+++ RECORDS FOR PROCESSING
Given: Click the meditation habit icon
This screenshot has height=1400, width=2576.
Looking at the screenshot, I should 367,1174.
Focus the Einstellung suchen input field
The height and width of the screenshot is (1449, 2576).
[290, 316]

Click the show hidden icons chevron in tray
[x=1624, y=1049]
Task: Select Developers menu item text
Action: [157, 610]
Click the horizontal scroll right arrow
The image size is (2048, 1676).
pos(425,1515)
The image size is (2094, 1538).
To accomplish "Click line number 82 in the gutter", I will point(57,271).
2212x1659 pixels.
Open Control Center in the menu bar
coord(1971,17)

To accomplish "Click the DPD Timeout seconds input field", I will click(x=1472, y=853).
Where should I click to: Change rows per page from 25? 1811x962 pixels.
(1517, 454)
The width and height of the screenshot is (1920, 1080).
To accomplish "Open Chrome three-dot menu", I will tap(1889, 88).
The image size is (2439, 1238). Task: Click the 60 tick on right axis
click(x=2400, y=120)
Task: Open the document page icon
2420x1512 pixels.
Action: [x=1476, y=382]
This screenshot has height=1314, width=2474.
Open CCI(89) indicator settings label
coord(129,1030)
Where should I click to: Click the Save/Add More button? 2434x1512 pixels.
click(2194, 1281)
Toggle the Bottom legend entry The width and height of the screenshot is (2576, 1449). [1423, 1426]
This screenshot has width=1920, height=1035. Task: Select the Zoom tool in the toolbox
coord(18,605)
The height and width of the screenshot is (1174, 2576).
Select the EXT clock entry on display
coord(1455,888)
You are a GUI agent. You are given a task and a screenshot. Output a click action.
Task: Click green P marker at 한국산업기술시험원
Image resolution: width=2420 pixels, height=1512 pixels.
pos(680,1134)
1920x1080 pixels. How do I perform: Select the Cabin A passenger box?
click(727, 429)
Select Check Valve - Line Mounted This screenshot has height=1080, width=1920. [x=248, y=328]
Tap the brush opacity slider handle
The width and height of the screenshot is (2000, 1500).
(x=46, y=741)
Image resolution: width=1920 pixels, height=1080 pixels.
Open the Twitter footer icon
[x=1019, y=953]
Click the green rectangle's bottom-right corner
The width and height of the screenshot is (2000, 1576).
++++++
» **EXERCISE PROMPT**
An exact copy of every entry is what's needed, so retype them all.

» **OUTPUT FOR THIS EXERCISE**
Given: Click the meditation habit icon
This screenshot has height=1400, width=2576.
Looking at the screenshot, I should 367,1174.
Focus the Einstellung suchen input field
The height and width of the screenshot is (1449, 2576).
[290, 316]

Click the show hidden icons chevron in tray
[x=1624, y=1049]
Task: Select Developers menu item text
Action: [157, 610]
Click the horizontal scroll right arrow
The image size is (2048, 1676).
pos(425,1515)
The image size is (2094, 1538).
To accomplish "Click line number 82 in the gutter", I will point(57,271).
2212x1659 pixels.
Open Control Center in the menu bar
coord(1971,17)

To accomplish "Click the DPD Timeout seconds input field", I will click(x=1472, y=853).
Where should I click to: Change rows per page from 25? 1811x962 pixels.
(1517, 454)
The width and height of the screenshot is (1920, 1080).
To accomplish "Open Chrome three-dot menu", I will tap(1889, 88).
The image size is (2439, 1238). Task: Click the 60 tick on right axis
click(x=2400, y=120)
Task: Open the document page icon
2420x1512 pixels.
Action: [x=1476, y=382]
This screenshot has height=1314, width=2474.
Open CCI(89) indicator settings label
coord(129,1030)
Where should I click to: Click the Save/Add More button? 2434x1512 pixels.
click(2194, 1281)
Toggle the Bottom legend entry The width and height of the screenshot is (2576, 1449). [1423, 1426]
This screenshot has width=1920, height=1035. Task: Select the Zoom tool in the toolbox
coord(18,605)
The height and width of the screenshot is (1174, 2576).
Select the EXT clock entry on display
coord(1455,888)
You are a GUI agent. You are given a task and a screenshot. Output a click action.
Task: Click green P marker at 한국산업기술시험원
Image resolution: width=2420 pixels, height=1512 pixels.
pos(680,1134)
1920x1080 pixels. How do I perform: Select the Cabin A passenger box?
click(727, 429)
Select Check Valve - Line Mounted This screenshot has height=1080, width=1920. [x=248, y=328]
Tap the brush opacity slider handle
The width and height of the screenshot is (2000, 1500).
(x=46, y=741)
Image resolution: width=1920 pixels, height=1080 pixels.
Open the Twitter footer icon
[x=1019, y=953]
Click the green rectangle's bottom-right corner
The width and height of the screenshot is (2000, 1576).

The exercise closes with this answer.